start

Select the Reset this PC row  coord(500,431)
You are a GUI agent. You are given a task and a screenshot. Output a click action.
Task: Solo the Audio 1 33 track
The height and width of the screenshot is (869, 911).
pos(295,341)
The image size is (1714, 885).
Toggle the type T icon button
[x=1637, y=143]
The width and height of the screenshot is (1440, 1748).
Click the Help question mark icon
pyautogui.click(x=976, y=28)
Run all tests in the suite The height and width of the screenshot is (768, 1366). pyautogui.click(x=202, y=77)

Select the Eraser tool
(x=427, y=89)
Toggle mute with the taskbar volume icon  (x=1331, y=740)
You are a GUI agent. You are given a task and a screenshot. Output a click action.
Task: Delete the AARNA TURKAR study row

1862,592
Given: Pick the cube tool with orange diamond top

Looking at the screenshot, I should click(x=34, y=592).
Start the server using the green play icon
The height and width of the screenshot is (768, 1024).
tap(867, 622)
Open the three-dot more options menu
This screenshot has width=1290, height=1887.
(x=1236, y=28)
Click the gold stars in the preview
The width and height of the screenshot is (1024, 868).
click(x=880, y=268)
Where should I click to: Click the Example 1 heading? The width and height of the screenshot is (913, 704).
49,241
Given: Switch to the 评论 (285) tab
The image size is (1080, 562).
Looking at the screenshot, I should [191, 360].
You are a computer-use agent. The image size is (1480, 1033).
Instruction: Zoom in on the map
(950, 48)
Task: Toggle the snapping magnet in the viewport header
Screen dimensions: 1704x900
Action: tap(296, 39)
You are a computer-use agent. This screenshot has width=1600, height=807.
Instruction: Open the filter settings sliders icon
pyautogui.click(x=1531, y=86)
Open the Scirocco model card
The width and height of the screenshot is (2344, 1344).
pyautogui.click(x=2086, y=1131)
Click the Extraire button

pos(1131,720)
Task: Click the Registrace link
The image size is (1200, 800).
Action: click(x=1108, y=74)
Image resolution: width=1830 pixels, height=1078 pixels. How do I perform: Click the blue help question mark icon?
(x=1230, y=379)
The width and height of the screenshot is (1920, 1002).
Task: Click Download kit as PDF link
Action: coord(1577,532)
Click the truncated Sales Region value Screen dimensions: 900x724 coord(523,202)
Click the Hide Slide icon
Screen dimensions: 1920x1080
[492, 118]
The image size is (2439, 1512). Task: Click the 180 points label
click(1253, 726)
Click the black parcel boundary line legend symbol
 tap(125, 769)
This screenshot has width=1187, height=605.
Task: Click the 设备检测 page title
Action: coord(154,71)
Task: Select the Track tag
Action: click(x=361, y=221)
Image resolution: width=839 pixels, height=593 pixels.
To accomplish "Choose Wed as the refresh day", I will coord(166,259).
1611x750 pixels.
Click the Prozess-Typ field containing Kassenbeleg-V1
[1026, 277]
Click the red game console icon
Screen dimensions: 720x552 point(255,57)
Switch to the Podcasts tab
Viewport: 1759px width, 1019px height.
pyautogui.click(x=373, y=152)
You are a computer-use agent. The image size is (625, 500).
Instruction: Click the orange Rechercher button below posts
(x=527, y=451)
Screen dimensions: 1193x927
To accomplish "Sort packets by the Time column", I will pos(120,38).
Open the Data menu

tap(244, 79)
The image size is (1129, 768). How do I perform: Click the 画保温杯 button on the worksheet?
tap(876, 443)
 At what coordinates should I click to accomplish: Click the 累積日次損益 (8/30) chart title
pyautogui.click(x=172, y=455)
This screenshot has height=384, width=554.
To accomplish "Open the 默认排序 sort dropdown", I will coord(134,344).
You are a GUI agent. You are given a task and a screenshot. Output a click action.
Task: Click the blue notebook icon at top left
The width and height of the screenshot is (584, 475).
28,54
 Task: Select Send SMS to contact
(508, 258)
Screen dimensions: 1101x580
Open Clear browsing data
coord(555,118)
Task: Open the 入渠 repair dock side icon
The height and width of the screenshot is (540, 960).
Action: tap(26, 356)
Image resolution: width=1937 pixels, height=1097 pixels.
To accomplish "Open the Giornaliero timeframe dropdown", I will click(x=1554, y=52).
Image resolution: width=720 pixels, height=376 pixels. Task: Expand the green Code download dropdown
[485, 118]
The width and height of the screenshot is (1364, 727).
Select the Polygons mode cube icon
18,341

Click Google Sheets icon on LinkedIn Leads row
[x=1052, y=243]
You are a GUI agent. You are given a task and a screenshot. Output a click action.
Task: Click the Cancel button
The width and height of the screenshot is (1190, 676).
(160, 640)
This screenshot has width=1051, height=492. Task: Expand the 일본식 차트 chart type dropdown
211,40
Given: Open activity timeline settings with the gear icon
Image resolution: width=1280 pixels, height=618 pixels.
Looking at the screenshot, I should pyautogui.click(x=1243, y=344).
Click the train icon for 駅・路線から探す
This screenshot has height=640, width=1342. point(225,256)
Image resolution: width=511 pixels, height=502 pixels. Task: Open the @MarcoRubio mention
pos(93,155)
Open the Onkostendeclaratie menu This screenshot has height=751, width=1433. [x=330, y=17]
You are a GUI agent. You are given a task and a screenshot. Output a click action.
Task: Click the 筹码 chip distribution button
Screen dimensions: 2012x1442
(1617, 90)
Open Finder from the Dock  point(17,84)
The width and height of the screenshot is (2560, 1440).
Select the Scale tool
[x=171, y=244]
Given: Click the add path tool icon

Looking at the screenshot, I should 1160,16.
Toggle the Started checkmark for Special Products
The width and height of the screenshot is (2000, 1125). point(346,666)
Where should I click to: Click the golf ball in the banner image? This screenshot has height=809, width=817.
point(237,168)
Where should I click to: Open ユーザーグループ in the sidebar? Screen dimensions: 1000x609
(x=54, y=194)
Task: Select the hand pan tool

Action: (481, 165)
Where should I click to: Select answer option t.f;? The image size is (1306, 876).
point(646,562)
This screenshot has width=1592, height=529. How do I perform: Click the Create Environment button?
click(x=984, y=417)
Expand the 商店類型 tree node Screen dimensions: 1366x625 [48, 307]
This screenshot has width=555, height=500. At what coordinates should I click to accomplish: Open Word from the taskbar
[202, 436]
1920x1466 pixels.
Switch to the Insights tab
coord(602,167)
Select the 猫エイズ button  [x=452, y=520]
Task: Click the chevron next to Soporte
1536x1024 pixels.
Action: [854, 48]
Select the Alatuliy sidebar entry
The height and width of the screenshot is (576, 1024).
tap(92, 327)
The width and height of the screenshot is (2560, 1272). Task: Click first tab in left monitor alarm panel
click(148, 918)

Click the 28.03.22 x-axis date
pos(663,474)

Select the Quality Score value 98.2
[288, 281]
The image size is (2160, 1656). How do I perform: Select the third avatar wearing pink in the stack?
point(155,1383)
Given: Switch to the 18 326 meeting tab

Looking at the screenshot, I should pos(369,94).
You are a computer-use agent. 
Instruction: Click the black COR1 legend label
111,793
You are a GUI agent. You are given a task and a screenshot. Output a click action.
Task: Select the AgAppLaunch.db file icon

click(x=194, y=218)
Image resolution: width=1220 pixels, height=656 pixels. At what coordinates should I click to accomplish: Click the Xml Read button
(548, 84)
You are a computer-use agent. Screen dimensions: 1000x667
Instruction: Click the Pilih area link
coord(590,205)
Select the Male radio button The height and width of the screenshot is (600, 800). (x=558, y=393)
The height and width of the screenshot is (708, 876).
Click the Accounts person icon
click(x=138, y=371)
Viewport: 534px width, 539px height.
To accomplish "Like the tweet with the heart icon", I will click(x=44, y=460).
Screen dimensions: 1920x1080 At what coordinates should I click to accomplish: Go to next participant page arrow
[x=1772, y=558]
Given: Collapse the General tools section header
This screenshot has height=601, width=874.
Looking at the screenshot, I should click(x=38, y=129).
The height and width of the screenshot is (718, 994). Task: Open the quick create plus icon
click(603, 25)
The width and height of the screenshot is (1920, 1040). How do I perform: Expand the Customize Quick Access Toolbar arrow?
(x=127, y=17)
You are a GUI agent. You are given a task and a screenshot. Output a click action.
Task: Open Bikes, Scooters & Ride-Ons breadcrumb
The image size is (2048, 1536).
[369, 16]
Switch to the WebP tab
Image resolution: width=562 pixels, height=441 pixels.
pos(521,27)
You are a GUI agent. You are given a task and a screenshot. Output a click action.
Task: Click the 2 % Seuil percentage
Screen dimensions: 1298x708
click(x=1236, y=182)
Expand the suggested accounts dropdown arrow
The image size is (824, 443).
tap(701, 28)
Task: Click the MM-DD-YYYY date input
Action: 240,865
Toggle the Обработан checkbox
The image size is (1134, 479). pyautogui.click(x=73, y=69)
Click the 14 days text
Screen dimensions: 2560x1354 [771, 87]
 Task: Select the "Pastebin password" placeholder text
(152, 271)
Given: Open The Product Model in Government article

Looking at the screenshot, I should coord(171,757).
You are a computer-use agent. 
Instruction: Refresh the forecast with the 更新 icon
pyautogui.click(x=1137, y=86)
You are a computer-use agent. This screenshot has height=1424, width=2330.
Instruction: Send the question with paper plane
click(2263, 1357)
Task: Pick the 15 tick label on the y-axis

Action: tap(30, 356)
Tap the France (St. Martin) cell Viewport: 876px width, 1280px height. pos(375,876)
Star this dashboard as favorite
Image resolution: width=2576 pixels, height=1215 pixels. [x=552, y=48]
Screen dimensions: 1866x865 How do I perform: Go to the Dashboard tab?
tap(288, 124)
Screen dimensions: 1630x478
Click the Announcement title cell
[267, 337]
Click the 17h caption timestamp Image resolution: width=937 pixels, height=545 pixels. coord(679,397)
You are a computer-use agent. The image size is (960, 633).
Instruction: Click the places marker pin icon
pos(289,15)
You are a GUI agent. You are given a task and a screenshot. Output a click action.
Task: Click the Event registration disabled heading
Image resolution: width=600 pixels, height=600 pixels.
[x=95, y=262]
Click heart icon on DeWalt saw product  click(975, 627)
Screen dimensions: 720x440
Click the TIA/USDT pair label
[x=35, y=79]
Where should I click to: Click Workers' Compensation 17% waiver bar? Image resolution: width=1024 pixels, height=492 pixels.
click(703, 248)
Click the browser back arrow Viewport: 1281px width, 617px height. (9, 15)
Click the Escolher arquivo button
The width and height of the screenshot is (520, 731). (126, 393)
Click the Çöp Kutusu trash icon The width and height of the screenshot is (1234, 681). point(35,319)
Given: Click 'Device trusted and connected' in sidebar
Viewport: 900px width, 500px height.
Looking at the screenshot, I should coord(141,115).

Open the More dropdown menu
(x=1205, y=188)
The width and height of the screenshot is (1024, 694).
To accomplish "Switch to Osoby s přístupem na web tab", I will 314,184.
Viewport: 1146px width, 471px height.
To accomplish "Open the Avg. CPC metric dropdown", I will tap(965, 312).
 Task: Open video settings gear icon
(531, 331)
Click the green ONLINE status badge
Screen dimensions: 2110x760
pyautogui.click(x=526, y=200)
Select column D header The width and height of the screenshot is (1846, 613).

end

SHORT PROBLEM:
Return the entries above exactly as they appear, starting with the line that contains "Where should I click to: Click the Example" and ending with the line that contains "Action: tap(296, 39)", both included.

SOLUTION FOR THIS PROBLEM:
Where should I click to: Click the Example 1 heading? The width and height of the screenshot is (913, 704).
49,241
Given: Switch to the 评论 (285) tab
The image size is (1080, 562).
Looking at the screenshot, I should [191, 360].
You are a computer-use agent. The image size is (1480, 1033).
Instruction: Zoom in on the map
(950, 48)
Task: Toggle the snapping magnet in the viewport header
Screen dimensions: 1704x900
Action: tap(296, 39)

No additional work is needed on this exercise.